しかしビジネスの世界では、さまざまな条件や立場に配慮することで、アイデアの独自性が均質化されてしまうこともままある。

「絵を描くのに、そうした前提や制約は一切ありません。逆にいえば、作品を描くためには、自己の内面と真正面から向き合わざるを得ないのです」

「EGAKU」プログラムの参加者で、都内でNPO法人を運営する小沼大地さん(36)は、「自分の描いた絵を鑑賞することで、これまで気付かなかった感情や価値観、チームづくりの考え方が浮かび上がってきた」と語る。

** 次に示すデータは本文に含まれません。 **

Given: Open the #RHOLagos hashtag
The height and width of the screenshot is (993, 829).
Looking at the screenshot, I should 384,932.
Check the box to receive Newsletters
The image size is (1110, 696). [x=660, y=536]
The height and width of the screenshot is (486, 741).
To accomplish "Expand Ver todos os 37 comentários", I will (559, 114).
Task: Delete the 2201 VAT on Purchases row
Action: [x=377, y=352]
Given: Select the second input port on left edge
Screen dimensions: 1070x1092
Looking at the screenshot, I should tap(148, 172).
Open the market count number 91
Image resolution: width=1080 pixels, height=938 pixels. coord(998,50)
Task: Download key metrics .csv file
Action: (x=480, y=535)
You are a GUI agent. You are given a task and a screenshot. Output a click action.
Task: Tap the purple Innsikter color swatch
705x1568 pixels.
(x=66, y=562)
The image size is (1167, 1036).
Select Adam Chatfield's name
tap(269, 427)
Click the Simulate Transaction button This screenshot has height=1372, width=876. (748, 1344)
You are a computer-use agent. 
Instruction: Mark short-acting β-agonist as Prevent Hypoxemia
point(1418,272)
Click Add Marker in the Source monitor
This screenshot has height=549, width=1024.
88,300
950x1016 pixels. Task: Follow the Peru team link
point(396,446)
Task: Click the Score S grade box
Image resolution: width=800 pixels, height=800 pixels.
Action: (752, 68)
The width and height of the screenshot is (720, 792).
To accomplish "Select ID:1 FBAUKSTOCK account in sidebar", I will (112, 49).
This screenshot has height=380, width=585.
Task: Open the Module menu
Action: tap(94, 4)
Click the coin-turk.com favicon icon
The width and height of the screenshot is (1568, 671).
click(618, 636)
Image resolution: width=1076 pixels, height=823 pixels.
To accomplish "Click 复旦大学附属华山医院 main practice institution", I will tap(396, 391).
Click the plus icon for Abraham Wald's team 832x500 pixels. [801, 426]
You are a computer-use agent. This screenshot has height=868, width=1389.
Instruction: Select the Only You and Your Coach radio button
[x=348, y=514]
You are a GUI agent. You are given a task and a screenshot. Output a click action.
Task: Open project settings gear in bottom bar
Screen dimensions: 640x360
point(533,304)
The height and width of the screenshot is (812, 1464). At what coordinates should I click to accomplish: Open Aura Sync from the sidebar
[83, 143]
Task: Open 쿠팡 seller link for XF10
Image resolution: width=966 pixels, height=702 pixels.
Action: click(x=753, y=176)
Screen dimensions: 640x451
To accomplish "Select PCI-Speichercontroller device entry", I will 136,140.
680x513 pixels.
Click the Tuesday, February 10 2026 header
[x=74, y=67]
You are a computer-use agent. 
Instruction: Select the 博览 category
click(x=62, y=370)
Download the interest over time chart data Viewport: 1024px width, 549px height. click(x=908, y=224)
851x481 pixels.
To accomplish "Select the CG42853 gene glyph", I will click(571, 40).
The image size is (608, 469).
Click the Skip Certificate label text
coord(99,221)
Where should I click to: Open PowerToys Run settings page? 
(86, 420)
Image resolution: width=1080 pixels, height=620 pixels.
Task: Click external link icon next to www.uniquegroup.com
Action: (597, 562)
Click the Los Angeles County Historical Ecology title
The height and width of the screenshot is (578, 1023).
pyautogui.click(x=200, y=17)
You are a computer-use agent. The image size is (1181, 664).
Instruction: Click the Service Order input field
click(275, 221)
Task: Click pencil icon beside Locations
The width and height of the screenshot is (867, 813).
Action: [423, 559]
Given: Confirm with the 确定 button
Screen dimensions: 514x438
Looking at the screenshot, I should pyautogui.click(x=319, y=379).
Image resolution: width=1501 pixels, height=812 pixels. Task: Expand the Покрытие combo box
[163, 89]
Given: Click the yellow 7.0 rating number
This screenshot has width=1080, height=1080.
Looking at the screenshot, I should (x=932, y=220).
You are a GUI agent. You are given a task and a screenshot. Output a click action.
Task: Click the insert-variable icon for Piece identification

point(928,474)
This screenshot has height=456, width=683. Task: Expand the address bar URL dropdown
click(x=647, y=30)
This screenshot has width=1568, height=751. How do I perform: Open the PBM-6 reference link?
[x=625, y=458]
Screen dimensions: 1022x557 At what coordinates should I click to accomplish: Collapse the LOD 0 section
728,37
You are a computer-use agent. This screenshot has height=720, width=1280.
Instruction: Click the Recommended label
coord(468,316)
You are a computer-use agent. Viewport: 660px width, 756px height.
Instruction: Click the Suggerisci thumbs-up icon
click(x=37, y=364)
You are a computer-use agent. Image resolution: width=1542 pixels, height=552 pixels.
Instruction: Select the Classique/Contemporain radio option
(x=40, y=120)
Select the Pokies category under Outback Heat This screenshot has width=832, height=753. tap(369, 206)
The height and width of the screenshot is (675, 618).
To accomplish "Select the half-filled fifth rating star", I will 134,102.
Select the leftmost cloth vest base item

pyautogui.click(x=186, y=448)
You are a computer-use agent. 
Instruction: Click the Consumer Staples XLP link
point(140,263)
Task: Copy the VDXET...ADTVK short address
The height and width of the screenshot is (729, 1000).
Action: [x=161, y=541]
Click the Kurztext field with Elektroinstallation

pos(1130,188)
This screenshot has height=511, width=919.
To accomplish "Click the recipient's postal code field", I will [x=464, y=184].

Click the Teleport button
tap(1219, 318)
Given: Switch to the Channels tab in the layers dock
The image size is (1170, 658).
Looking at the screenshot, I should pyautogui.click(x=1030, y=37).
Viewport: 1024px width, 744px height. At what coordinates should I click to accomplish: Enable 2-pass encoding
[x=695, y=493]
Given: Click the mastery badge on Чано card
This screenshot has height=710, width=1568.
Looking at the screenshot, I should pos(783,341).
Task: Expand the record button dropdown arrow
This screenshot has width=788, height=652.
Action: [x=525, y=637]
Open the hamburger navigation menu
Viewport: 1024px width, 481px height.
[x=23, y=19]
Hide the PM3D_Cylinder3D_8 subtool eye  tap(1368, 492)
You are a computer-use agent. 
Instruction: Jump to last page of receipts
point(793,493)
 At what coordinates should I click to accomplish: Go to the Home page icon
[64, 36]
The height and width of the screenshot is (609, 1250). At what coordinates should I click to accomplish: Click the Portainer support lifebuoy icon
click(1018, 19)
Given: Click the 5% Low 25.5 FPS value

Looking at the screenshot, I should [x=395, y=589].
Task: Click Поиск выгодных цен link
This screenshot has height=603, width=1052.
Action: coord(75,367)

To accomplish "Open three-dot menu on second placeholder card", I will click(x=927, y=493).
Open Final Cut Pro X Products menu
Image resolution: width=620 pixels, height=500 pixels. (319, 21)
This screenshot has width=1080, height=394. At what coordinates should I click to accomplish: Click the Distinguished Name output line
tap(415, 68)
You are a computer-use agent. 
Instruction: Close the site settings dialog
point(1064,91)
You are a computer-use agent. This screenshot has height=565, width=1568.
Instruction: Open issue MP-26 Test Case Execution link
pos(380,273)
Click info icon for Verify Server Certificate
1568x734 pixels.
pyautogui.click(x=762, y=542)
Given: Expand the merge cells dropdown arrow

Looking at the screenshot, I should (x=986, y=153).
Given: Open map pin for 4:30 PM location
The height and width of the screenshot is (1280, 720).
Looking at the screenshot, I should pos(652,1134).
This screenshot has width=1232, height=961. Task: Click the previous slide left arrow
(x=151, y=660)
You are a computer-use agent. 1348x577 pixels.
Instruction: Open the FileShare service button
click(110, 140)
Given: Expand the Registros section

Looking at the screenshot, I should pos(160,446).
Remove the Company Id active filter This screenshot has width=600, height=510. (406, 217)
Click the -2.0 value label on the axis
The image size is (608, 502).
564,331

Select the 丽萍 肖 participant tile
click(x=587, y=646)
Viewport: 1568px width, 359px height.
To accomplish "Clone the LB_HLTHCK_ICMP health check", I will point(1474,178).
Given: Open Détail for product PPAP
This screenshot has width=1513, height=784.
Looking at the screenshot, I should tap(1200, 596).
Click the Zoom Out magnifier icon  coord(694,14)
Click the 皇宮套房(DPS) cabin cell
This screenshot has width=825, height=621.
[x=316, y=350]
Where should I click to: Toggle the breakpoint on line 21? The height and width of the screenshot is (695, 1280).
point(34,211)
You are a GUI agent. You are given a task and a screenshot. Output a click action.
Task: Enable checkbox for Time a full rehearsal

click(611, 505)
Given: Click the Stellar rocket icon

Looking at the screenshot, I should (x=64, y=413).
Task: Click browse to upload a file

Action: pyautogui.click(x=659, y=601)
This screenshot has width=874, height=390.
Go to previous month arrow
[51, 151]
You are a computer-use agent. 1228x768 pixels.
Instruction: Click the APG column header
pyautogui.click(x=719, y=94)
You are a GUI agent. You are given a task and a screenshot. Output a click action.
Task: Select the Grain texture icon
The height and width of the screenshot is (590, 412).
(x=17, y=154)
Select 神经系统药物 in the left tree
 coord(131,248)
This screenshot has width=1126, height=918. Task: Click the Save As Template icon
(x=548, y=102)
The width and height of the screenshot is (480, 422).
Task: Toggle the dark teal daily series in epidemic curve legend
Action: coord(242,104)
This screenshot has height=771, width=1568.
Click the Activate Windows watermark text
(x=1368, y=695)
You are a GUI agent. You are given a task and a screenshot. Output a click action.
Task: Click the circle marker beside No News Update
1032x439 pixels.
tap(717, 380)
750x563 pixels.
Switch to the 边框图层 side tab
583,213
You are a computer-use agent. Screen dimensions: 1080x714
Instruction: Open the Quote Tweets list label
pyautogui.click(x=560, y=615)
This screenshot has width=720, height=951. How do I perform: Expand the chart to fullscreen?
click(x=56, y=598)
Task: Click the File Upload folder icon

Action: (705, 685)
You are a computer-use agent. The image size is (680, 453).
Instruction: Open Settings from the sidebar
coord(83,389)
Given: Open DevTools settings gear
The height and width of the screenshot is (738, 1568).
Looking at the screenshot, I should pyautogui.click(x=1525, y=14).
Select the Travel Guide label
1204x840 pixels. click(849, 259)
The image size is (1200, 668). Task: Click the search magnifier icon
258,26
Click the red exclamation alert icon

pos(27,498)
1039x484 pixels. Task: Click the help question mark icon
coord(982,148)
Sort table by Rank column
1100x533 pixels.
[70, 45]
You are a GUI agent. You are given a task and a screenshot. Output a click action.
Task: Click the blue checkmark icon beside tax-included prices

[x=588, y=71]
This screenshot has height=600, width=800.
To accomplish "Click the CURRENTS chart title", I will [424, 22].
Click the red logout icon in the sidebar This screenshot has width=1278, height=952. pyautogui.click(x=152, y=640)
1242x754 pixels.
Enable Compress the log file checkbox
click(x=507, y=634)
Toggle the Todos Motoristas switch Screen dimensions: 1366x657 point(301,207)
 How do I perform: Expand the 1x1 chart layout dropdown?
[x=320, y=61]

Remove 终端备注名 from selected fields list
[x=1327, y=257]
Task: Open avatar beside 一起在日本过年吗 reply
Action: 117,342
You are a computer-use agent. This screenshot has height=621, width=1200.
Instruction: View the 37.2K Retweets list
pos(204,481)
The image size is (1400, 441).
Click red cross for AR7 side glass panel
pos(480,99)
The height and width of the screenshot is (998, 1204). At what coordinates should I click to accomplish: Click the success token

「過去に1度、自分の在り方を見直す宣言のような絵を描いたんです。それをきっかけに迷いが吹っ切れて、自分や組織の構造改革を進められました」

 また、ベンチャー企業を経営する小安美和さん(47)は、ホワイトシップに依頼して、自社の企業ビジョンを言葉ではなく絵で表現し、共有しているという。

「あえて非言語にすることで、発想や事業ドメインを自由に広げられている。アートに内在するエネルギーが、背中を押してくれている気がします」

 美意識とは、美しい絵を見たり描いたりするセンスを指すのではない。長谷部さんは言う。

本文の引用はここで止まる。